Er hat einen neuen Monarchentypus geschaffen. Den König, der die Kundschaft besucht, den Konkurrenten die Hölle heizt und von jeder Reise einen münzbaren Geschäftsabschluß heimbringt, hatte man bis ins Jahr 1902 nicht gekannt. Eadweard: so hießen die Angelsachsen einst den Verwalter des Gemeinbesitzes. Edward hat seinem Namen Ehre gemacht; hat das Nationalvermögen gehütet und gemehrt. Einen emsigeren Handlungreisenden, einen tüchtigeren Kaufmann gab es im weiten Gebiet des Vereinigten Königreiches nirgends. Die Krone setzte er nur auf, wenns durchaus sein mußte.
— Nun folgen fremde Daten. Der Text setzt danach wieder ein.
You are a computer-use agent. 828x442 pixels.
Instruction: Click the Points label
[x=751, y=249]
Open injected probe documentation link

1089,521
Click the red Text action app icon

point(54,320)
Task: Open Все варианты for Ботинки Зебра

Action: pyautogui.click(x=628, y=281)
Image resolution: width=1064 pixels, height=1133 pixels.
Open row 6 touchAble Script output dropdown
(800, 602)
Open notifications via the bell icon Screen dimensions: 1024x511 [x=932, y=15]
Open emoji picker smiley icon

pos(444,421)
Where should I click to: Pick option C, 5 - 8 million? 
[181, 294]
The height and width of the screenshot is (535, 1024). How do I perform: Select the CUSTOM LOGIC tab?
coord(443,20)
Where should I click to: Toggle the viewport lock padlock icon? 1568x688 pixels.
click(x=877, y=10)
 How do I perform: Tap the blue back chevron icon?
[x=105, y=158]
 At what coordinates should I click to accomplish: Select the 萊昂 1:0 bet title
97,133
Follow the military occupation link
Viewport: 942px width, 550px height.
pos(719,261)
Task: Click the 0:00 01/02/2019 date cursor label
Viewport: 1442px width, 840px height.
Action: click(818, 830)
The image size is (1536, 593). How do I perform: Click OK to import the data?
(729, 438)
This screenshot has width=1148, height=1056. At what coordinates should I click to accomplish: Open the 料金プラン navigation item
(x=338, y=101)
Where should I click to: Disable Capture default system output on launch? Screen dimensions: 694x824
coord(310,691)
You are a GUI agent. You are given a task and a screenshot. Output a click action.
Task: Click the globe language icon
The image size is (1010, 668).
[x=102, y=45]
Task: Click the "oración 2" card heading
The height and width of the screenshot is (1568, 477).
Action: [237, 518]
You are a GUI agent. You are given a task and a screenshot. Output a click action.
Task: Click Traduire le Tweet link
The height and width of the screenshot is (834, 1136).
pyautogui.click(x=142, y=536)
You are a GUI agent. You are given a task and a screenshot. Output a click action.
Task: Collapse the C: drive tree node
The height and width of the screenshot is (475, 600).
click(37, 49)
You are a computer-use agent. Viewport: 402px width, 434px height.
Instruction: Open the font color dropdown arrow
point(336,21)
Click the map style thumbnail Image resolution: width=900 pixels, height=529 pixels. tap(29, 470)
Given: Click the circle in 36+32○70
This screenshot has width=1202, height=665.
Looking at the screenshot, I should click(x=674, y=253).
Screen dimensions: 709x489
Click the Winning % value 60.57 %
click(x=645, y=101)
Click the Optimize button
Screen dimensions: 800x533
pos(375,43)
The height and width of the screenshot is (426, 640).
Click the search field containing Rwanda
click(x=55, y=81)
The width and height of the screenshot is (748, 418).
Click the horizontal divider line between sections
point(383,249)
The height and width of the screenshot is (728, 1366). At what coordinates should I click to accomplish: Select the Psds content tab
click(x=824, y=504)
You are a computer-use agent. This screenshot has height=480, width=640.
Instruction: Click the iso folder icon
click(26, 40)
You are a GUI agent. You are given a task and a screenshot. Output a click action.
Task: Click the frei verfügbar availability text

Er hatte mit Menschen aller Rangklassen, Stände, Berufsarten verkehrt, sich oft durch Fährniß, die Kronprinzen sonst erspart bleibt, gewunden, Geldhändlern und Industriekapitänen nicht nur die Alltagskniffe abgeguckt und die Welt aus dem Auge des wohlhabenden Gentleman betrachten gelernt. Fand sich überall schnell zurecht. Ob er mit dem schwerfälligen Selbstherrscher Alexander oder mit dessen wandelbarem Sohn, mit Inderfürsten oder mit Yankees, mit dem hitzigen Delcassé oder mit dem witzigen Clemenceau zu thun hatte: immer traf er den richtigen Ton. Konnte majestätisch wie ein alter Hispanierkönig und bummellustig wie der skrupelloseste Pariser sein. Natürliche Liebenswürdigkeit und sicheres Taktgefühl halfen ihm vorwärts. Und keine der Fesseln, die den im Purpur Geborenen an die Ehrwürde überlieferten Brauches binden, umschnürte ihm die Gelenke. Daß sein zweiter Sohn (der jetzt König und Kaiser ist) eine Unebenbürtige zur Frau nahm, sah er ohne Groll. Nur nicht veralten; wer in schimmelndem Plunder regirt, wird nicht viel ausrichten. Das Imperatorische versteht sich, wie das Moralische, von selbst; bleibt hübsch einfach; der Mittelschicht moderner Menschheit nah; und spart die Ceremonien für die hohen Staatsfeiertage. Sein Land hat Eduard redlich geliebt und seines Landes Vortheil auch im Gewölk stets klar erkannt. Keinen Landsmann je gekränkt, keine Klasse oder Partei zu Unmuth noch gar zu Haß gereizt. Und nie ein Verdrußfältchen gezeigt, wenn auf dem Rennplatz, bei der Regatta, am Spieltisch ein Anderer reichere Beute eingeheimst hatte als der Fürst von Wales, der König.

Ein Glücklicher. Seit er der engen Kinderstube entwachsen war, hat er sein Leben genossen. Das sahen die Briten gern. Ein mürrischer Knicker wäre nicht ihr Mann gewesen. Prinz Berty, der gut aß, gut trank, sich beim Derby und Golf vornan hielt, die Saisonmode bestimmte, gefiel ihnen; daß er ein Bischen hastig hinter den Schürzen her war und sich mit Schmierigen Leuten manchmal zu tief einließ, dünkte sie kein Unglück. Er zog den Kopf ja immer noch zu rechter Zeit aus der Schlinge: und gab dem fröhlichen England dann neuen Anlaß zu munterem Schmunzeln. Der älteste Sohn starb ihm. Der wäre, mit häßlichen Wesenszügen, nie ein guter König, dem Vater auch nie eine Freude geworden. Seitdem hat kaum je noch eine Wolke den Himmel des Kronprinzen verhängt. Als König schritt er durch Glanz und Wonnen. Schob den feisten Leib nie vor das Gitter, dessen Stäbe die Verfassungschützer mißtrauisch bewachen. Schien nur seinem Vergnügen zu leben und mehrte durch Arbeit, die er den Blicken barg, dennoch den Reichsbesitz. Spendete den Landsleuten neue Sportfreude: die Lust an dem Kampf zwischen Onkel und Neffen. Die populärste Gestalt im Weltreich. Dem Liebenswürdigen, der sich im Nothfall selbst ohne Schonung bespöttelte, konnte auch der von ihm Geschädigte nicht lange zürnen. Als neuer Gewinn in naher Zeit nicht mehr zu hoffen war, legte Eduard sich hin und starb; nach kurzen Stunden sanften Schmerzes. Er hat das Leid unfruchtbaren Trachtens nicht erlebt. Ein Glücklicher. Den an jedem dunklen Tag der Britengeschichte die Sehnsucht des Volkes, einer über den Erdball wimmelnden Menschheit, zärtlich zurückwünschen wird.